TIBCO EMS 8 Fault Tolerance + NFS4

Introduction

Starting with my “CentOS 6 + EMS” setup, I need to obtain a decent FT/HA demo setup for test purposes.

My clients are often trying to improve EMS availability in case of a disaster or simple software error. Not because EMS itself is unstable, but mostly to manage risk related to MOM RollOver(or FT), HA and DR. TIBCO does provides guidelines on the subject, but not precise recommendation on the combination of OS and distributed FS to use. Additionally, TIBCO experts usually push for file stores over DB stores. They state that DB stores should not be considered for performance reasons, even if it strikes me as the simplest possible FT setup.

Many clients are then encouraged to create a software or hardware filesharing system to allow multi-site FT. This article describe how to implement such a solution FOR TEST PURPOSES using a FREE SOFTWARE distributed filesystem (NFS4 on CentOS 6). The other popular option is to go with specialized HARDWARE SAN solutions. For budget consideration, I wonder if I could create a performing enough setup without going in that expensive direction.

RECORDED INFORMATION

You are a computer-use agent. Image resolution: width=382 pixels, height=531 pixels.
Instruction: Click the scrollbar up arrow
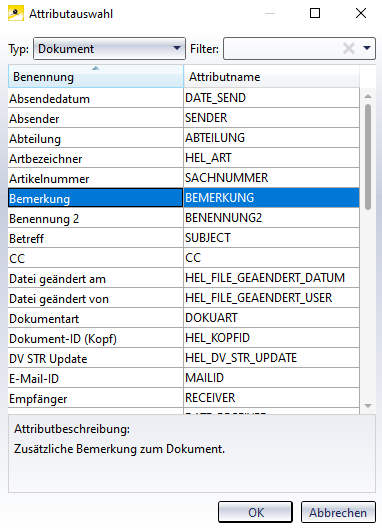pos(368,97)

SET EXERCISE
According to the EMS fault tolerance article, why does the author try a free software distributed filesystem instead of a specialized hardware SAN? Answer in one to three sentences.

WRITTEN ANSWER
The author chooses it for budget reasons. Hardware SAN solutions are expensive, and the author wants to see whether a setup built on NFS4 on CentOS 6 can perform well enough without that cost.